*WORK INSTRUCTIONS*.
No pictures belong in the copy. Set down exactly the lines from the one that contains "This screenshot has height=416, width=416." through the end of the data.

*DATA*.

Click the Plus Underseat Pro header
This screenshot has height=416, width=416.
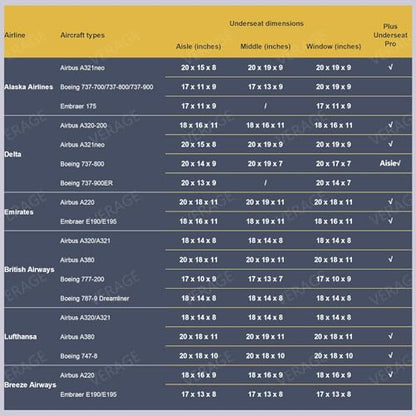(x=390, y=35)
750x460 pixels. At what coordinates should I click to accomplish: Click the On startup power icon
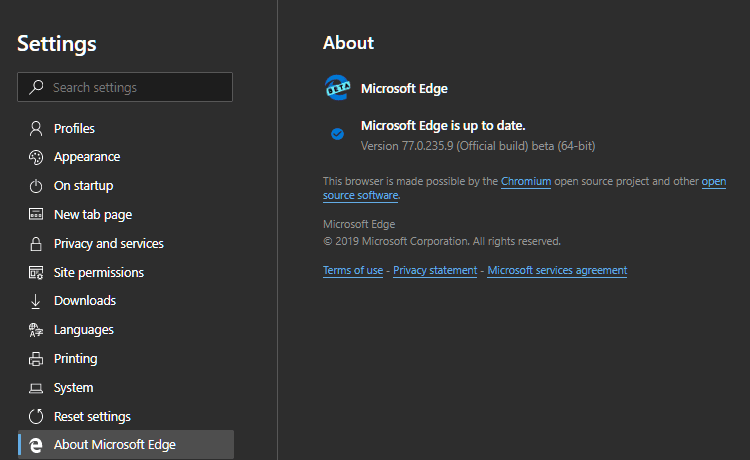click(36, 186)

*SOLUTION TO THIS PROBLEM*.
This screenshot has height=416, width=416.
(x=390, y=35)
750x460 pixels. At what coordinates should I click to accomplish: Click the On startup power icon
click(36, 186)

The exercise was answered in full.